The last week before my mother died, she acted so differently.
I was taking her for rides daily. With the windows down and the wind blowing in, from her passenger seat she'd stare at the sky and ask, "Have you ever seen such a blue sky? So pure and clear." When we drove past the many farmers' fields in my small town, she'd tell me to look, "See that green? The grass is a green like I've never seen." One day when the temperatures were in the 90's, I started to roll the car window up so I could put the air conditioning on for her, she asked me to leave the windows down, because "The air is so fresh like water on my face."
One of her favorite things to do had become for me to take her on a rustic road where wild lilies grew. She'd ask me to pull over and pick "just one" and she'd hold it, staring at its center, saying over and over in Spanish, "What a beautiful flower. Have you ever seen such glory?"
With my children at the lake, she'd marvel at the clouds and loved sitting and staring at shapes. Excited, she'd point and call to my son, Xavier, "That one looks like a little rabbit!" She had stopped talking in English to the children about two weeks before then, and it was all Spanish now. When I spoke to her, I'd catch her staring at my face like she had never seen me before, the way she would look at the paintings at the art museum where she would take us when we were little. My heart fell when it occurred to me that possibly, she was beginning to not recognize us anymore, but her answers back to my questions were quick, witty, and right on track, and she knew it was me she was talking to.
The day before she passed away, I remember being surprised to the point of laughing out loud, when I told her one of our shared, secret pleasures: gossip on a thorn in my side woman. My mother had been semi-conscious for several days, and I leaned in, telling her the latest antics on this less than kind person, when in the quiet of the room where you heard nothing but the small fan whirring, cooling her face, she burst out with a "Ha!" At that moment, I had never felt more grateful, more honored, more proud, to have the gift of humor.
She laughed, like laughter had become her oxygen. Our youngest, Auggie, would dance for her, wiggling with his butt facing her, and shouting "Activities!" and she'd almost choke from the sputtering joy. It became so important for her to hold my hand while I drove. Equally important, she had to touch my children's faces every day that she saw them.
She acted like she's never acted before, serene, tranquil. She took notice of everything, it was as if her prayer that day had been, Be aware.

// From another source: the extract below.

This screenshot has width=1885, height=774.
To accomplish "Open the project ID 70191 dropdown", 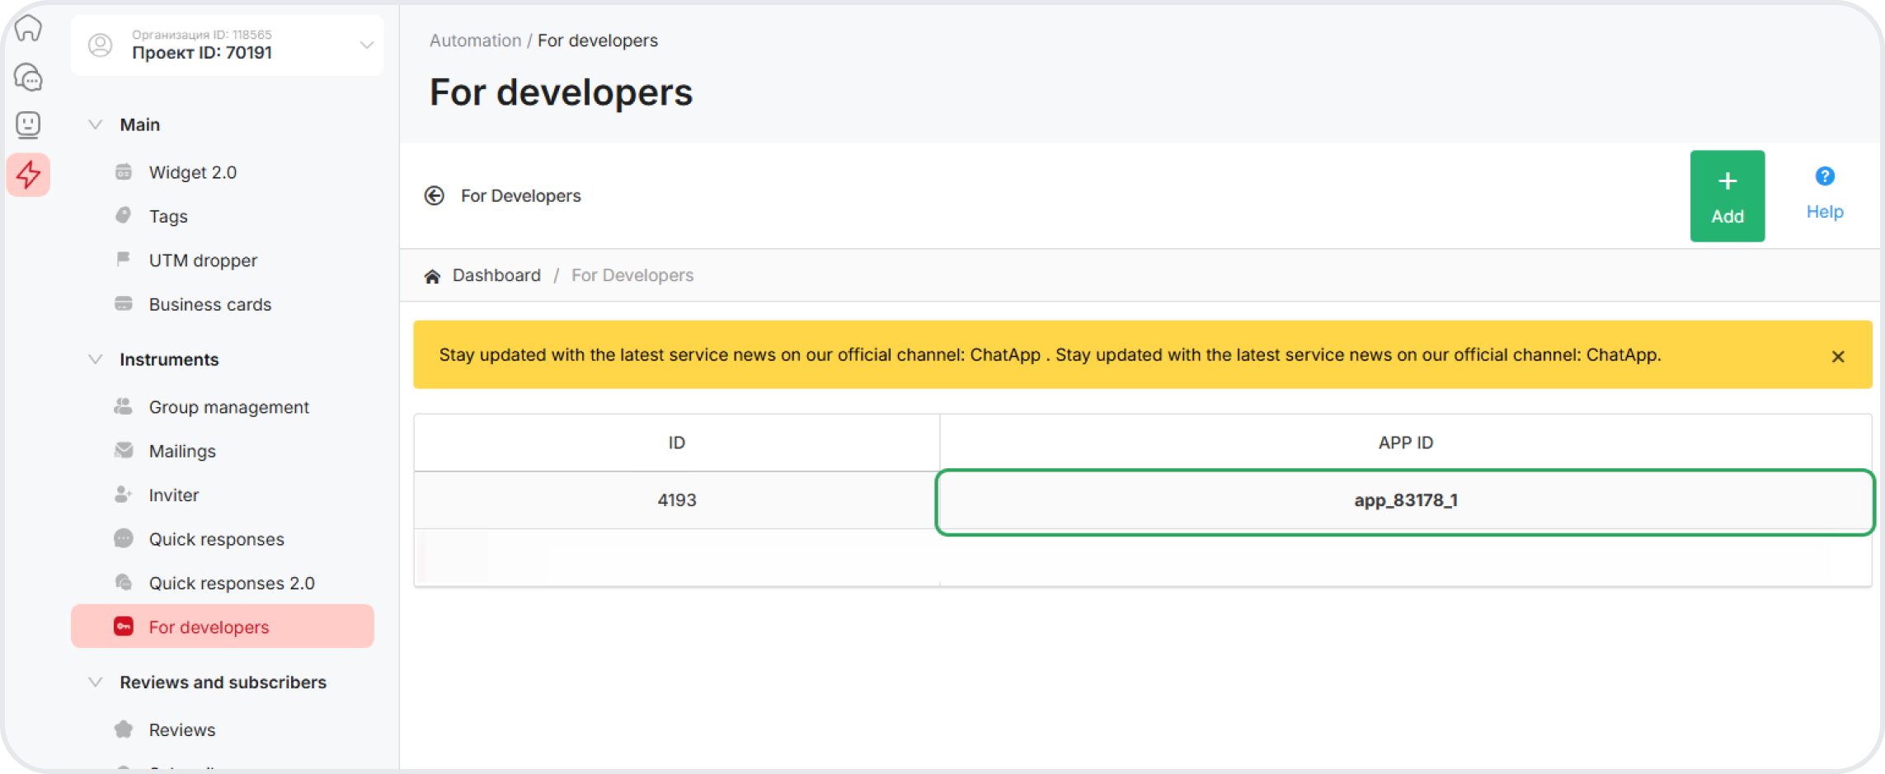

Be Aware.
One day while driving, as she said so softly to herself in Spanish, "The green of that grass... look how green, like emeralds," I remember my stomach clenching, as I realized it. I looked at her while she stared out of her window, and I remember thinking, in disbelief at how soon it was going to be, she knows she's going to die. Because she hung on to everything as if she knew she'd never see it again. But it wasn't desperation, it was wonder. I opened my mouth to ask her, but I was too scared.
It's so sad, with all I've had to do, I haven't had time to reflect on the days before her death.
I kept a notebook of this time with her because I knew I had to -- the air felt lit, magical, and no doubt I was in the thick of something rare. One morning, with eyes closed, she pointed to something behind her. At 4 a.m., the day before she passed away, she reached for my face while I was reading to her, and though her eyes were closed, her hand found my chin, and she held it, making a croaking sound. I will never not remember it.
She tried without success to open her mouth and say something to my children the day they came to say good-bye; as weak as she was, she willed herself to put her shaking hands together in prayer and made a whimpering sound. I saw the corners of her mouth turn down, in sadness, and it broke me. She didn't want to leave them. I keep saying over and over, She doesn't want to leave them.
When my mother and I were alone during those last days, I lay next to her and stroked her hand, telling her, "Mama, the books the nurses gave me here say you can hear me. I'm so sorry for your life. I'm sorry for the childhood you had. I'm sorry your husband killed himself and you were left alone in a new country, with six children, one of them just born. I'm so sorry you came to the United States where your life has always been too hard for you. I'm so sorry, mama. I love you, and thank you for taking care of us, for being so good to my children, for saving me from post partum depression. You had newborn Alec crying in your arms, and me crying on your shoulder. You came to see me every day when I didn't know how I was going to make it through the next hour with that first baby. Remember? You saved me, mama, from the most terrifying time in my life. You saved me. Thank you, mama."
And when I finished, there was silence, except for her dry tears being the only sound.
Her last days were complex, and simple, and astounding.
The end of the indestructible woman that my mother was.
When we called her church of over forty years and told them of her death, you could hear their reaction from across the room, "Leonor? Oh, no!"
I wanted to say, "I KNOW. None of us can believe it."
Who can believe it.
I still don't. It's the abruptness of death, no matter how slow it is in coming, that leaves me bewildered. Even as I sit, sorting through the packed boxes of her things as evidence around me that she is gone, I shake my head hoping something falls into place, that allows the permanency of this condition, to sink in.